Chespy stayed for about an hour. Blackie never returned. Later I would realize that he never allowed me to get close to him. It wasn’t obvious, he just always managed to shift around so that he had about twenty feet between us. I guessed that El Smiley had told him about my knife, and he was keeping enough space between us to be able to pull a pistol from his waistband if I got frisky. I eventually figured out why he had come to see me. 

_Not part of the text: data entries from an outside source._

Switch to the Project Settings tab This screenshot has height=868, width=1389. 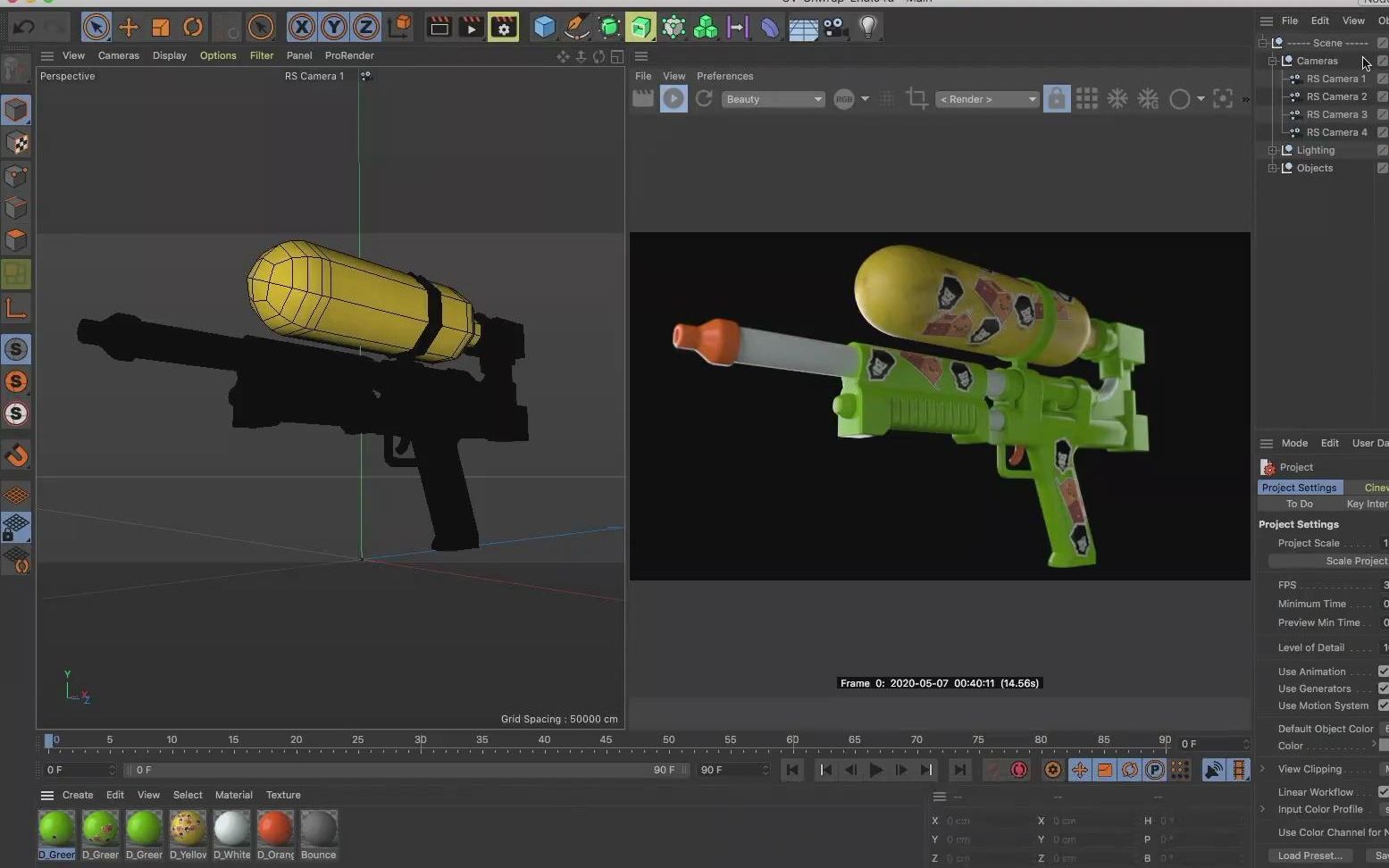click(x=1299, y=488)
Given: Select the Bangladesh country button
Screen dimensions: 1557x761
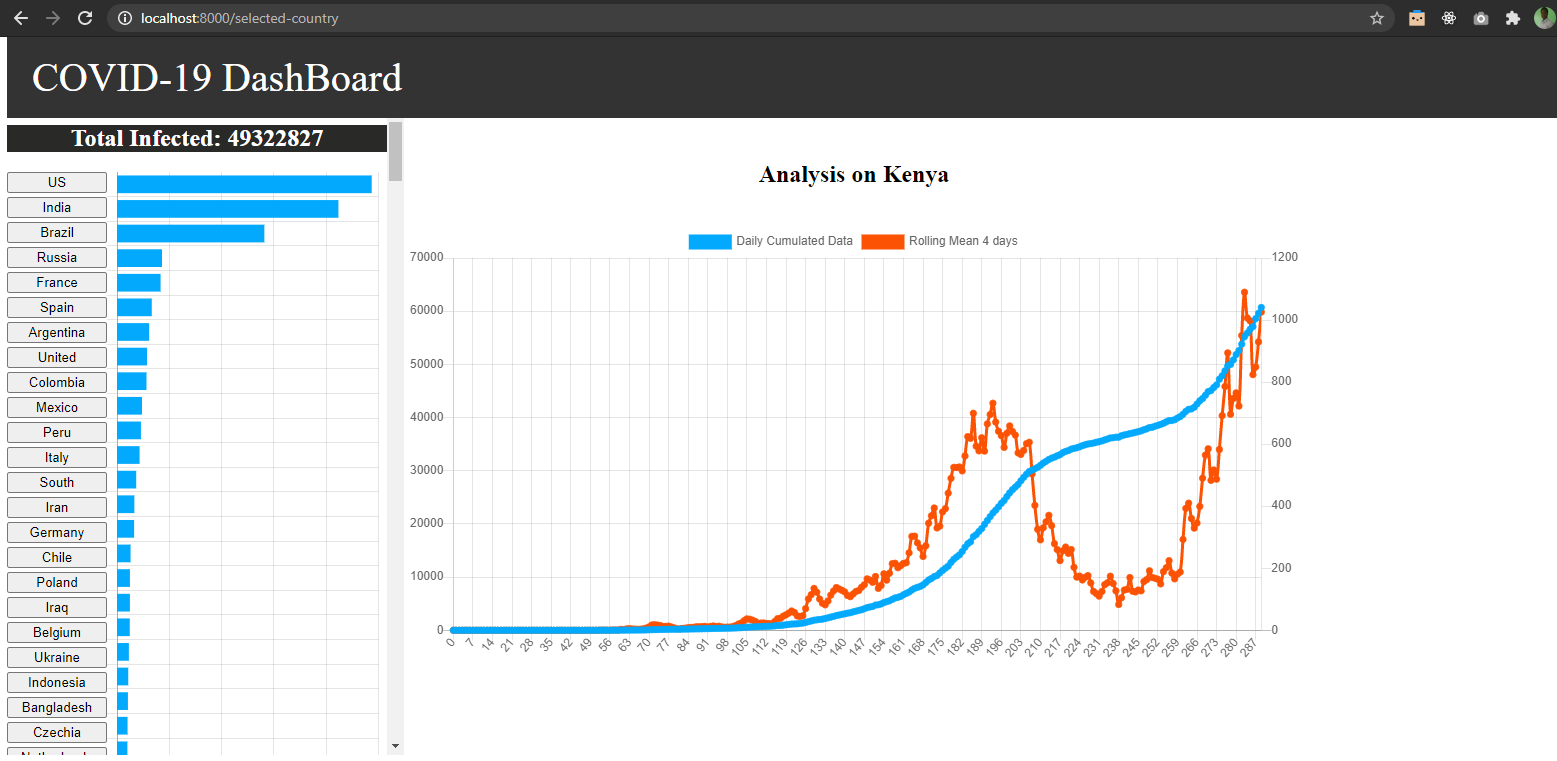Looking at the screenshot, I should point(56,707).
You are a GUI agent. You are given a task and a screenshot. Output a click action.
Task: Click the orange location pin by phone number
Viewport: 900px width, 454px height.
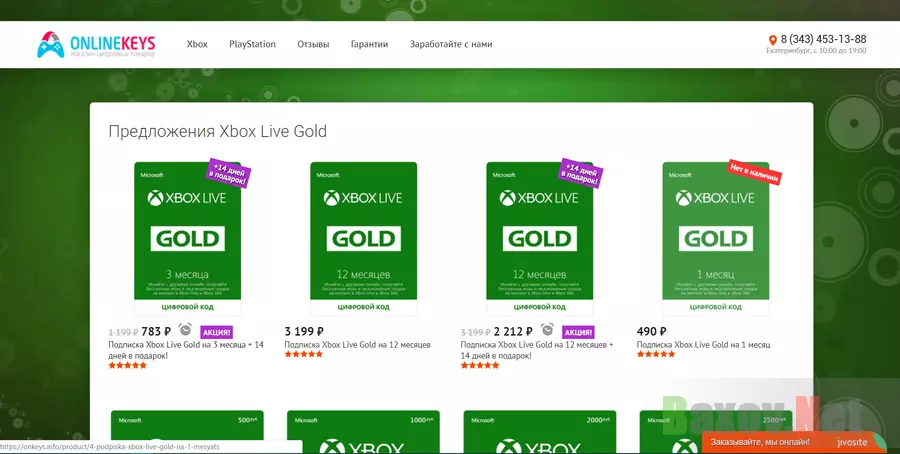coord(773,40)
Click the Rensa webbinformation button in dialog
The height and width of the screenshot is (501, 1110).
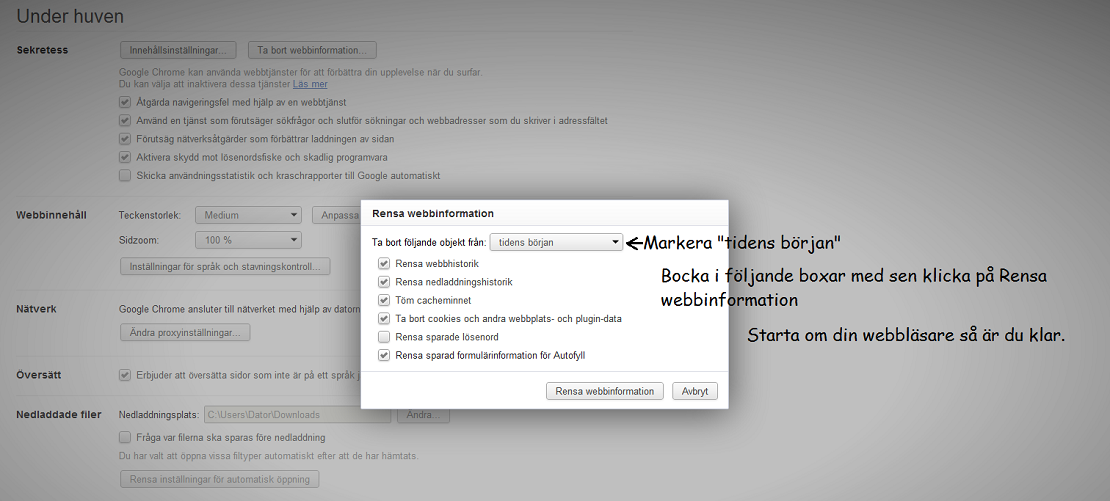click(x=604, y=391)
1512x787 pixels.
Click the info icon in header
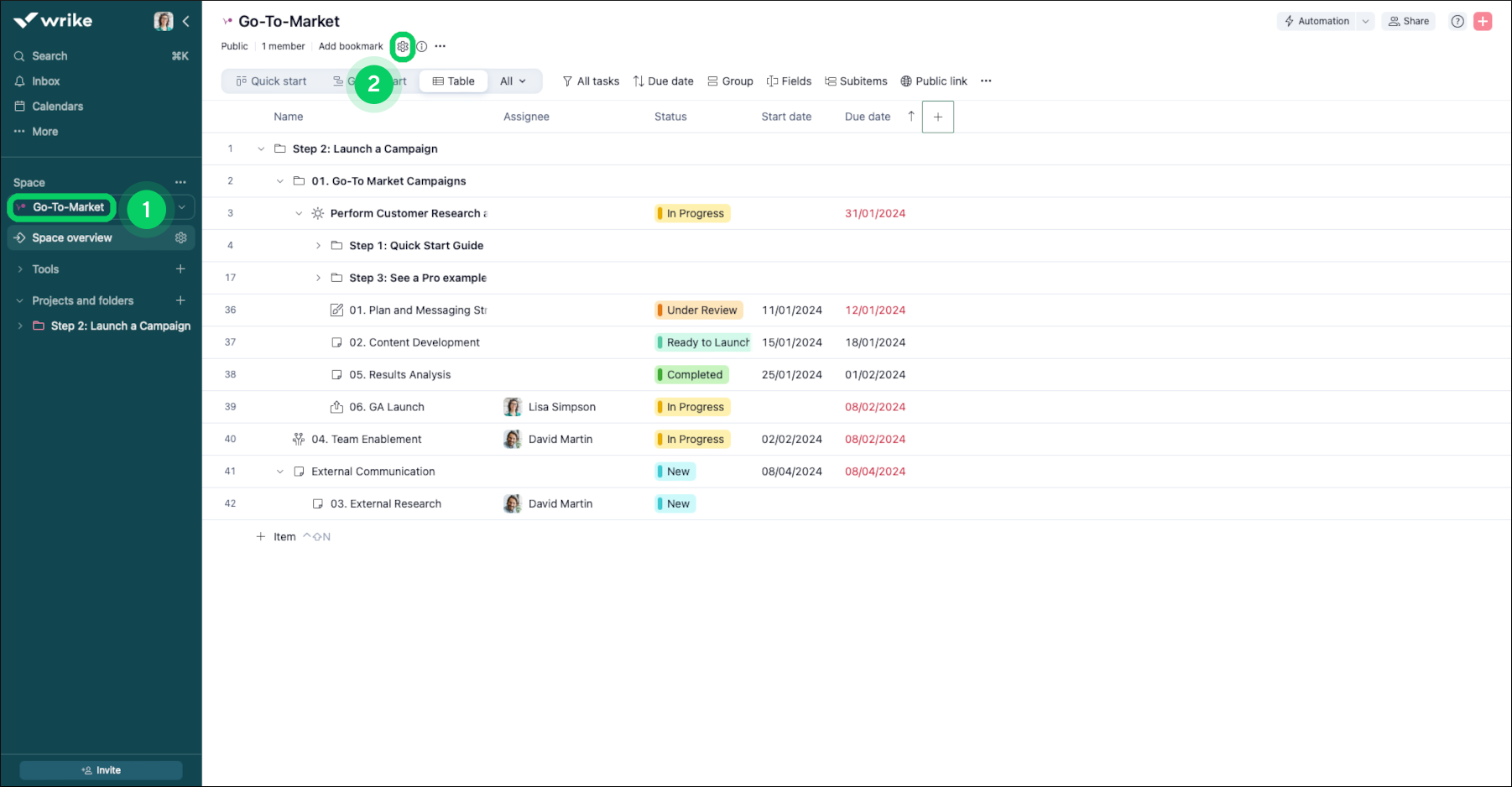pos(422,47)
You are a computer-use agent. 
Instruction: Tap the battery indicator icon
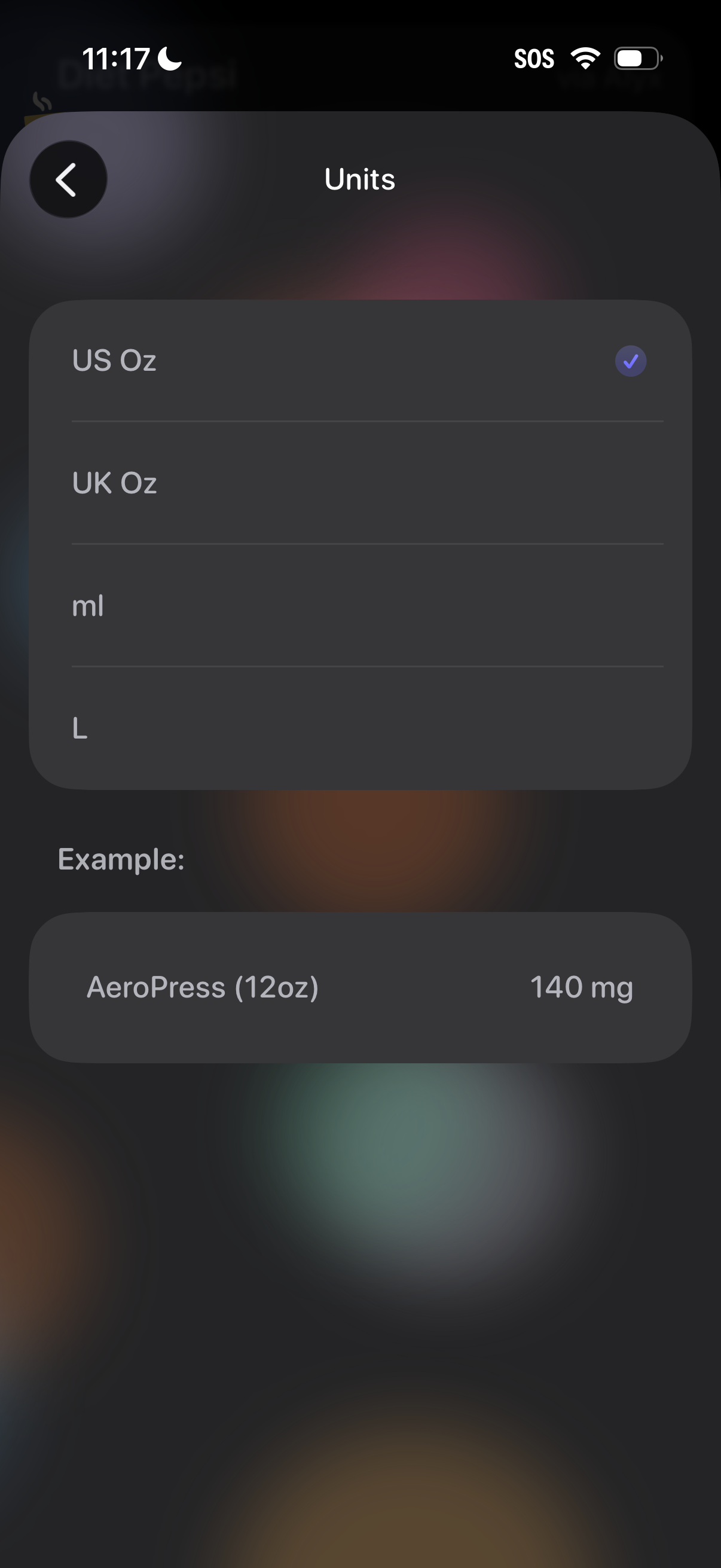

“Look, Chespy, let’s cut to the chase. You are here to read my jacket, and I’m fine with that. I’ve played along with you, answered your questions freely. Make your report, your decisions, do whatever you need to do. But this situation has got to change. If Ramos doesn’t want me here give me the papers we agreed to at the border and I’m gone. If not, you have to at least clue me in to the story, because I’m a risk to everyone when you keep me in the dark like this.”

He stared at me for a moment before nodding. “Fair enough. You will get your answer soon enough.”

With that he bid me a good day and departed. It would be more than a year before I came to fully understand just how much danger I had been in, that Chespy was not a car thief or a coyote or even a drug dealer, but rather a serial killer in the prime of his career for the cartels. When the military caught up with him in June of 2005 in Piedras Negras, he mowed down eight soldiers with some sort of automatic cannon he had propped up on his balcony’s railing. When commandos stormed his condo, he detonated enough Semtex to send a portion of his building’s roof into the swimming pool of a building two blocks away. It made all of the news programs in the nation for a few days.

The next day Papa Ramos, my new father apparently, graced me with his presence. I couldn’t read anything in his expression, and I was coming to understand he did not speak often. Instead of trying to engage him, I dove into the silence and lost myself in its stream for a bit, before he pulled me back up.

“I think eez time we take a ride.”

I nodded, suddenly extremely tired. I didn’t know what “take a ride meant,” but I was about done with trying to swallow down all of this fear. Wherever we were headed, it had to be better than here. I was officially throwing in the towel, if it came to that. I half expected him to point the truck further into the desert. Instead, we drove into town, to meet the rest of my new family.